Everyone stirred and drew breath, otherwise the silence lasted for a moment; then Anjli asked:
‘Do the ragas all have names?’
‘Yes, they have names. This is Raga Aheer Bhairab. It is a morning raga.’
‘And it has a special purpose? A special mood, Kamala said?’
‘It is to be played,’ said Ashok, stroking his still faintly vibrating strings, ‘in the early hours of the morning, when the guests are departing.’
Felder drove them back to Keen’s Hotel about nine o’clock in the evening, a little dazed, a little silent. Anjli was clutching the copy of The Life of the Buddha which Ashok had lent her. And again Felder had been quite right, they needed their coats; the air was sharp and very cold, the sky above crackling with stars.
‘Where is this place you’ve got to go? Rabindar Nagar? That’s one of the newish suburbs that are spreading out westwards, isn’t it? Will you find your way all right?’
‘I’ve got a town plan,’ said Dominic. ‘We’ll find it.’
‘I’d come with you, but we want to finish the Mehrauli shots tomorrow, and if we make it we’re off by air to Benares the next morning to do the Deer Park scenes. I don’t suppose you’ll have any trouble. But just in case you do need any help, give me a ring in the evening. You’ve got the villa number and the office, I’ll be one end or the other. Give me a ring anyhow. I’ll be glad to know how you get on.’

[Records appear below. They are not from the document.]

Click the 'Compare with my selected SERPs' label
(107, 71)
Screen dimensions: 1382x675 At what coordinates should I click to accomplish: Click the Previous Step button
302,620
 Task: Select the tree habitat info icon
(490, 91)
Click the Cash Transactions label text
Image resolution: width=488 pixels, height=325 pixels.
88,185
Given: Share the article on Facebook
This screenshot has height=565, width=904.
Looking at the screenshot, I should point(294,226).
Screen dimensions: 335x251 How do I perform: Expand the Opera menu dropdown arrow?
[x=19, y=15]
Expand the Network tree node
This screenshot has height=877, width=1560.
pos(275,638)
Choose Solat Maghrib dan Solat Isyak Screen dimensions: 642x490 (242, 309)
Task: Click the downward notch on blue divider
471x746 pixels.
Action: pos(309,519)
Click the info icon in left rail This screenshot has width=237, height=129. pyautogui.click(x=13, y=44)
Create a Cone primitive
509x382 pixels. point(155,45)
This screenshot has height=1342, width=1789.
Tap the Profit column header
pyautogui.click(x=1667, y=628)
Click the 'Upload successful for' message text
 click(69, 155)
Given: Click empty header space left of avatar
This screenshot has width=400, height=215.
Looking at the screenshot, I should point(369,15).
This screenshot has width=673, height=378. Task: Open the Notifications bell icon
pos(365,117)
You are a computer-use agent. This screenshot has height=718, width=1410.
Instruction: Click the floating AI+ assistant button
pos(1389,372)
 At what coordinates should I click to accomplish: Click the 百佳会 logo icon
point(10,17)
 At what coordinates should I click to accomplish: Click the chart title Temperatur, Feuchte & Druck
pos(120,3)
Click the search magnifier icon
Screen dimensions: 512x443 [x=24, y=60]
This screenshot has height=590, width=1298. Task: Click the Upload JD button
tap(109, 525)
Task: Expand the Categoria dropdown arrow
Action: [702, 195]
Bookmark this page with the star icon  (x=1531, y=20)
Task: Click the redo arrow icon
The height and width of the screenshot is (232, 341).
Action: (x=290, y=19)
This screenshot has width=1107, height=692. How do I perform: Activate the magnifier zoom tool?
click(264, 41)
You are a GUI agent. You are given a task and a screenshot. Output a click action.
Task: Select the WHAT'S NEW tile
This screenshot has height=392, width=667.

‘We’ll do that. And thanks for everything.’
III
« ^ »
Rabindar Nagar was close to the western fringe of the town, completely cut off from any
view of New Delhi itself by the long, undulating brown hump of the Ridge. It was a suburb as yet only half-built, every house in it an individual undertaking and of individual and often surprising taste. This was not where the very rich would build, or the very fashionable; but there was plenty of money here, too, putting up those fanciful white villas and running those substantial cars. Here came the wealthy retired tradesman, the Sikh taxi proprietor who had plenty of transport at his disposal, and didn’t mind the long run from town, the small factory owner who couldn’t rise to a property in the tree-shaded, fashionable enclaves of the city itself, and the young artist of independent means who preferred detachment, possibly from the distractions of traffic and noise, probably from too autocratic parents. Whimsy could have its fling on a small and fairly economical scale here, and on a limited site. The houses sat cheek by jowl along the neat roadways, and between their rear compounds ran narrow lanes by which the hawkers and salesman reached the kitchen doors. The rusty iron baskets that shielded new trees bristled everywhere along the roadsides. The sounds, in the early morning, were a curious mixture of domestic and wild, of cars starting up, of the wavering trade calls of the ironing man and the fresh vegetable man along the rear courtyards, bidding for custom, and distant and eerie from the west the wail of jackals prowling the harsh brown land. The ironing man’s little cart, with its small charcoal brazier at one end, halted under back windows, women came bustling out with armfuls of laundry to be ironed, and the hot smell of the smoothed cotton and linen was as savoury on the air as bread. Schoolgirls came demurely out of front compound gates in their uniform shalwar and kameez, close-waisted tunic and wide trousers neatly fitted at the ankles, gauze scarf draped over the shoulders with ends floating behind. The bane of all tomboys, those scarves, the first thing to get discarded when they ran out to play hockey on the open patch of ground after school.